__Requirement__: Restate word for word the lines that begin the listing and end with the line holding "Estadísticas de uso (1303, 876)".

━━━ Data excerpts

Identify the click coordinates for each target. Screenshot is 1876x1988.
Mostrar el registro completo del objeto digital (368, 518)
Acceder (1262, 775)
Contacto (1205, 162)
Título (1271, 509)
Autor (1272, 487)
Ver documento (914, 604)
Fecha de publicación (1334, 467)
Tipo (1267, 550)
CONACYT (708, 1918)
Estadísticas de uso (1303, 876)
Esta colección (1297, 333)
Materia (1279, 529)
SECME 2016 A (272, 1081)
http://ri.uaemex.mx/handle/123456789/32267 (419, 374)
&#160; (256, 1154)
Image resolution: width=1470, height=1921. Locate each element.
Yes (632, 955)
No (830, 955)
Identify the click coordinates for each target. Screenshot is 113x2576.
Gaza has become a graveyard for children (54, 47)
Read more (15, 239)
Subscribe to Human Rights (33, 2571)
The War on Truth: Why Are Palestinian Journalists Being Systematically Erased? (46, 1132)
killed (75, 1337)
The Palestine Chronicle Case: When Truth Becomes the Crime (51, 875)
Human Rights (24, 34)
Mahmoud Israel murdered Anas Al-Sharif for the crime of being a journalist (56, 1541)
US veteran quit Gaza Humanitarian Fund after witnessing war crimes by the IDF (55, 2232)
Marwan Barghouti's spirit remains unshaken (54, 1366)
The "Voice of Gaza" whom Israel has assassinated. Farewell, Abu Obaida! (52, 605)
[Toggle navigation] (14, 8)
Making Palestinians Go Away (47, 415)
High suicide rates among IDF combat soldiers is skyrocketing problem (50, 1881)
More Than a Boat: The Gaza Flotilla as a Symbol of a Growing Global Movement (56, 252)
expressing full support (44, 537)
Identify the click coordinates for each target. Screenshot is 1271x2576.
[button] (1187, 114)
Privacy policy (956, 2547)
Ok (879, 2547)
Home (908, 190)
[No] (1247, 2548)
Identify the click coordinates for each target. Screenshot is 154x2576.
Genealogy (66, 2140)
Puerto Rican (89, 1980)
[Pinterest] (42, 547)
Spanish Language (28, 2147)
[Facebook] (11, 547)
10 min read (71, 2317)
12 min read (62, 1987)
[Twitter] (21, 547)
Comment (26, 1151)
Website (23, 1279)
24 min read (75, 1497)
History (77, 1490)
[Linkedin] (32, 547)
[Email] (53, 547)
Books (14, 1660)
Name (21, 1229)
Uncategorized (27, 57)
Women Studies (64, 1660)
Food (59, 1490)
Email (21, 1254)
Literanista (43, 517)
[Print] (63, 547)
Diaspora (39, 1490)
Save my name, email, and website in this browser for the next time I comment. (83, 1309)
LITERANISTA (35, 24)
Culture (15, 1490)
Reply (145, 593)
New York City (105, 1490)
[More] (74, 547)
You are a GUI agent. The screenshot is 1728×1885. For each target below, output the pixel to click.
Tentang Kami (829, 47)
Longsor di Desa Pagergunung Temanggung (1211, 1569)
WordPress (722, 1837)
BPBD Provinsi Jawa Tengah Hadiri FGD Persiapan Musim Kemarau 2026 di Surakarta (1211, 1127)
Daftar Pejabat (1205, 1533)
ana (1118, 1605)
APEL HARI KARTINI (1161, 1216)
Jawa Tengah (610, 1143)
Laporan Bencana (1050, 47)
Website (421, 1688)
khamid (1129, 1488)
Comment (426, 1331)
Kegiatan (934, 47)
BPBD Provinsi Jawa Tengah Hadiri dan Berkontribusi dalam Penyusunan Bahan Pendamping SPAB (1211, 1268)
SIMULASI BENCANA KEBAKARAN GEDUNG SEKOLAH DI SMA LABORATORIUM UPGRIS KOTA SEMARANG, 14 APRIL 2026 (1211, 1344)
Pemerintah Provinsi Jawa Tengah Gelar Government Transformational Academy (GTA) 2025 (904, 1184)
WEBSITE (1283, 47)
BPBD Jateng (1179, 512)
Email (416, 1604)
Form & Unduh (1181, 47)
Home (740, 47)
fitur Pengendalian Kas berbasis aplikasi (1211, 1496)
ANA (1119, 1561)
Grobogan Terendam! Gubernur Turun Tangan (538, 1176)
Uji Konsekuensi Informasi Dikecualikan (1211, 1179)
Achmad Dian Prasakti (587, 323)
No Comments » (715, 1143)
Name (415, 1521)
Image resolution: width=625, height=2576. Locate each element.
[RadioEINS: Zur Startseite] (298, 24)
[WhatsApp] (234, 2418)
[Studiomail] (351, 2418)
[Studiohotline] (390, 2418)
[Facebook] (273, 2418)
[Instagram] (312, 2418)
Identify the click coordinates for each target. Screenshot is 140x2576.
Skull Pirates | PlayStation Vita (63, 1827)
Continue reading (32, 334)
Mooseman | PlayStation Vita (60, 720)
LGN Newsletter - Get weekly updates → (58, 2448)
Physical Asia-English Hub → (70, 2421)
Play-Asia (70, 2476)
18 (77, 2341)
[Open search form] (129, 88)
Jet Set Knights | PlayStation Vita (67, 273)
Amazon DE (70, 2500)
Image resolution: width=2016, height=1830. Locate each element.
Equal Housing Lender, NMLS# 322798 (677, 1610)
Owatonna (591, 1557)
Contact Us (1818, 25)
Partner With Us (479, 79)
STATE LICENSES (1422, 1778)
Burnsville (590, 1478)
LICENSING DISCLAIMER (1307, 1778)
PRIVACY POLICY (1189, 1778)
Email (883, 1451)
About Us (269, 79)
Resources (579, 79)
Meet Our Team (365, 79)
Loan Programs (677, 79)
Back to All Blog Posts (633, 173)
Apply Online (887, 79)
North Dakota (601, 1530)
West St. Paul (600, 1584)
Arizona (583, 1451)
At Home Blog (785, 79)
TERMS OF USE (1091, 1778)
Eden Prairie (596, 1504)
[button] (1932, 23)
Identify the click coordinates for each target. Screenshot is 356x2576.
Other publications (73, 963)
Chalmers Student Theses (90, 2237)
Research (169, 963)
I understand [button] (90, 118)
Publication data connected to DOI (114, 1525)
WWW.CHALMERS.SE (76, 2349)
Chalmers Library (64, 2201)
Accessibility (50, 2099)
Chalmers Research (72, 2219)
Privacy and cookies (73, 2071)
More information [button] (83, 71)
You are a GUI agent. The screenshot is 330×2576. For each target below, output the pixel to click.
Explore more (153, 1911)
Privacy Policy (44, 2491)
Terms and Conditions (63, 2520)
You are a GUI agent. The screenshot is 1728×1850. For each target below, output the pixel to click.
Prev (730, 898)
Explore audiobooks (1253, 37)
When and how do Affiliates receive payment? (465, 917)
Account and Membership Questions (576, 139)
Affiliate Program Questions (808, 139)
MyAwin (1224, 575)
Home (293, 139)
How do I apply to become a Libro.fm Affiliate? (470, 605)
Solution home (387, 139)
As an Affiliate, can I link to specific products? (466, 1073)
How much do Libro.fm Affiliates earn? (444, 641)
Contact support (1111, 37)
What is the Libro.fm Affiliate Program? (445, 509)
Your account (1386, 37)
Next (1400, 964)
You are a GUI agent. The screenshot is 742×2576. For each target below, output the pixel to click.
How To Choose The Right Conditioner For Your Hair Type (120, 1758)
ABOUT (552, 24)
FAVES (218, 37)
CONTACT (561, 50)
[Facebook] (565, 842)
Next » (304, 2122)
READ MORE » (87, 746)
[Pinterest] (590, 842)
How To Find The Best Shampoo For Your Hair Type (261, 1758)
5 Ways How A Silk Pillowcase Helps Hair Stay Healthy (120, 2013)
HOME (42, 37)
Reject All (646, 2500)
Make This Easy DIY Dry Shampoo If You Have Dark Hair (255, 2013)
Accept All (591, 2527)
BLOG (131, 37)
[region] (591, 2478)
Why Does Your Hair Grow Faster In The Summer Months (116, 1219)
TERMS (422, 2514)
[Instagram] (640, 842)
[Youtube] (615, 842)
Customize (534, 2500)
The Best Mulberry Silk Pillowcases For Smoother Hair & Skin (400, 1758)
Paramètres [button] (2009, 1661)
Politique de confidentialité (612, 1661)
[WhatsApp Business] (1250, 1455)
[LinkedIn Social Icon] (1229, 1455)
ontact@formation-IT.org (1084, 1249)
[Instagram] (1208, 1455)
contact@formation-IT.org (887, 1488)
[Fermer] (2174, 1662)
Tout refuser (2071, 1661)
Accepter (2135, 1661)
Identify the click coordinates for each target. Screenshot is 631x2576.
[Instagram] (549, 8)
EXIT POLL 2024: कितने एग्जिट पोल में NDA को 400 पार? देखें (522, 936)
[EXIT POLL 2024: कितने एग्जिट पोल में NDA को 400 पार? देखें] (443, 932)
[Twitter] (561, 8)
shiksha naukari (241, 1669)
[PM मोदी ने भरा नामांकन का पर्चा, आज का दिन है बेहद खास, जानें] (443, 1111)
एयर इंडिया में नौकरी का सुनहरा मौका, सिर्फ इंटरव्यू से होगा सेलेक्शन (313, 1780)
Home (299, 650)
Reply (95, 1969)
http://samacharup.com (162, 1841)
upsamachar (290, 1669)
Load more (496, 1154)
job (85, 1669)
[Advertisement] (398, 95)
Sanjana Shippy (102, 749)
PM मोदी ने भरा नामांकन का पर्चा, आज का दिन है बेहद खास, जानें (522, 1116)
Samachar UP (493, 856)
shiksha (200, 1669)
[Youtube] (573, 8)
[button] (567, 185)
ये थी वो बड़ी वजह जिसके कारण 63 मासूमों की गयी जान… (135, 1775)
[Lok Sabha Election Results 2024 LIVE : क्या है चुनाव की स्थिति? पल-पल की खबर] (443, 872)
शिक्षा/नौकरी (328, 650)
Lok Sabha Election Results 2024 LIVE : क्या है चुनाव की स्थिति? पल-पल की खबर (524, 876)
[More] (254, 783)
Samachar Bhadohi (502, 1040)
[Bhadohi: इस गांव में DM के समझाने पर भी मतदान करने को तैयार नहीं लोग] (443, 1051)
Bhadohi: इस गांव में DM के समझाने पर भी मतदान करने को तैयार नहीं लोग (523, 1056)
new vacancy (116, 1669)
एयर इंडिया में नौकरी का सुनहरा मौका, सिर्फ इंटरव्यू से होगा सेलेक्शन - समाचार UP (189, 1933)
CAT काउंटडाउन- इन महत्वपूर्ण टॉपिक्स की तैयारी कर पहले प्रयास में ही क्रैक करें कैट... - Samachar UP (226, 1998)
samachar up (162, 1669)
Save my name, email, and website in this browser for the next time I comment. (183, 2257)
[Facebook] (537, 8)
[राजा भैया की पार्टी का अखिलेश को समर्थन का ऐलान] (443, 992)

━━━━━━

__Result of this exercise__:
Identify the click coordinates for each target. Screenshot is 1876x1988.
Mostrar el registro completo del objeto digital (368, 518)
Acceder (1262, 775)
Contacto (1205, 162)
Título (1271, 509)
Autor (1272, 487)
Ver documento (914, 604)
Fecha de publicación (1334, 467)
Tipo (1267, 550)
CONACYT (708, 1918)
Estadísticas de uso (1303, 876)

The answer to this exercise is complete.